If you haven’t met her, then you and I are in good company. I’ve actually never met her, either.
Now this is sort of complicated. Maggie Delaney is my mother. But no—she isn’t my mother. My mother is Carol Jarboe—who sometimes comes to my home wearing Maggie’s clothes, kisses me and my husband and my babies quickly before running upstairs to wash all that dirt off, then come back downstairs the lady I have known my whole life as Mommy.
But it occurred to me recently that maybe—just as I know of Maggie, but haven’t met her—maybe this woman I call “mom” is just as unknown to me. Not because I haven’t met her (obviously) but perhaps because my own naivete and self-centeredness has simply caused me to see her through a darkened lens. Like the child in that touching Mothers Day video, I have always seen her through the frame of my own life.
Let me explain.
Last week I was standing in the kitchen, cooking lunch for the family and reading this article on the growth of the homeschooling movement. According to research, the number of homeschoolers in the US has increased by 75% since 1999. (Aha! I think to myself.) Currently, 4% of the population teaches their children at home.
Woah, woah, woah. My kitchen and everything in it came to a screeching halt. 4%? That’s it?
Upon reflecting, it does of course make sense that the number would be small, but since I was raised in the homeschooling community and am still mostly surrounded by it, I never really considered how rare it actually is. And if the number of homeschoolers reaching 4% of the population is considered an “uprising”, then what must it have been twenty-something-odd years ago when my own mother took it upon herself to pull us out of our private school and teach us at home?

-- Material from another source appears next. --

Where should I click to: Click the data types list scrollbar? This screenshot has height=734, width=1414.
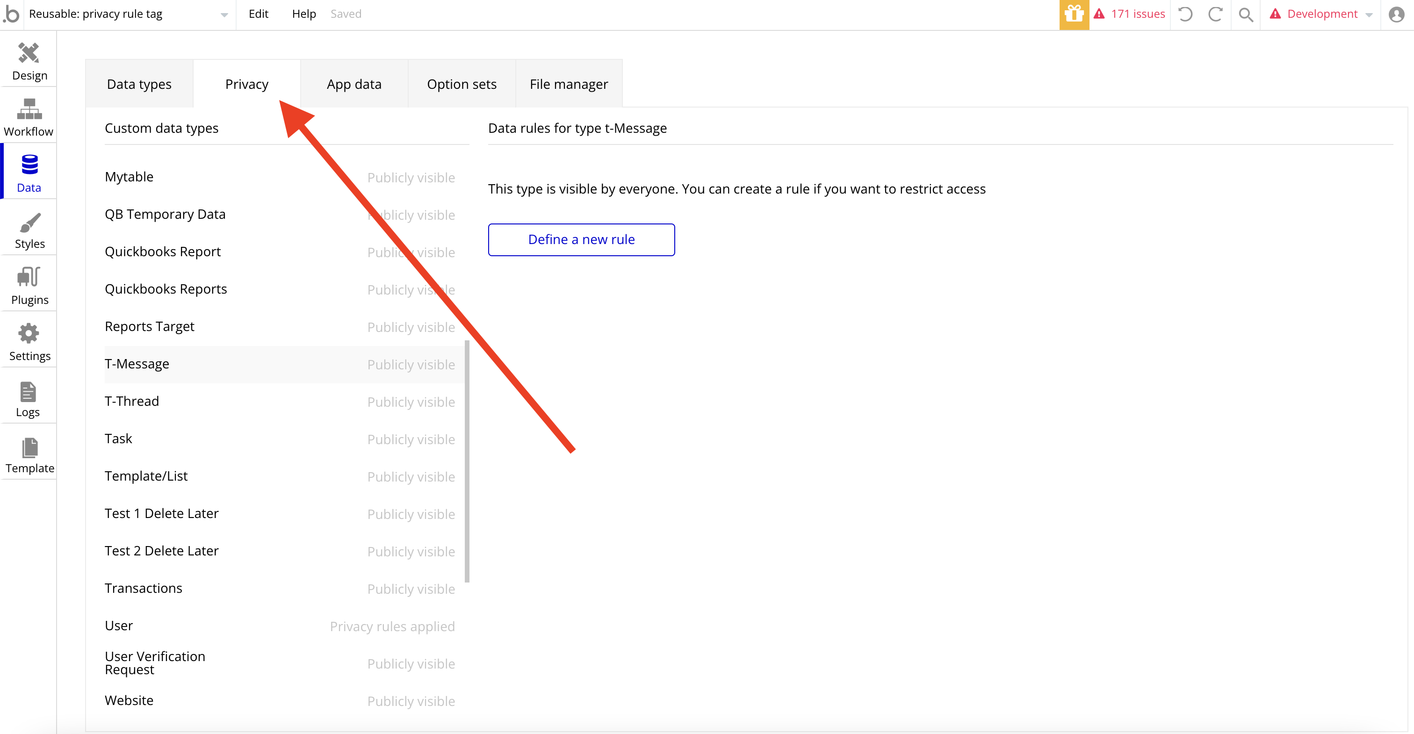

Suddenly I was doing a double-take at my memory of Mom teaching us the three R’s in our living-room-turned-schoolroom and it’s like I had suddenly realized she’s wearing brass knuckles and a leather jacket. Because taking on homeschooling when hardly anyone you know does it, when your family isn’t supportive, when there’s no blogs and no Pinterest and hardly even curriculum fairs because there’s only, like, three different ones to choose from anyway is NOT FOR WIMPY PEOPLE.
I would use a word right now, but because my Mama raised me better I’ll just say “bad-backside” instead. It’s pretty BAD-BACKSIDE.
Once my perspective shifted, I couldn’t stop it. When you grow up in a particular environment, you can’t help but take it for granted because it’s all you’ve known. But I could see now that things I considered normal or even commonplace were hardly that. Oh, I’ve known for a long time that Mom was different. Don’t get me wrong. But now I get it—I really get it. I get what she did.
When my sister and I were babies, she memorized a poem a week to recite to us. (Even today, when I read “The Willow Cats” to Elder Muse, it’s her voice I hear.) She went back to school to finish her degree so she could quit her job to stay home and teach us. She also ran the farm during the day while Dad was working full-time. She taught us the classics and exposed us to Music, real Music, the kind you can sink your teeth into and set your clock by, not “Devil Music” (that one is for you, you know who you are.) She taught us to swing dance in the living room with the green carpet and showed me how to make fried chicken. She drove me to ballet when I wanted to become a Prima Ballerina; later she drove me all over God’s green Earth to find a college with the major I wanted. Also, she once broke up a fight outside a mall when no one else would intervene. I’m telling you.
All this time my mom was a ROCKSTAR for crying out loud, and I didn’t even realize it because it was my “normal.”
Someone asked me recently what I had gleaned from my homeschooling experience and I didn’t answer because the answer was “EVERYTHING.” And that sounds like a cop-out answer, but it’s true. For me, there is no line between what schooling was and what it wasn’t our home life was our school life was our work life and Mom made it her priority and without it I wouldn’t be the person I am.
And right there in my kitchen, I had to laugh, because all of a sudden I remembered Maggie and I realized I knew her all along, that cheery, wild woman who overcame devastating hardships for the education and betterment of those around her. She’s my mother. And I love her.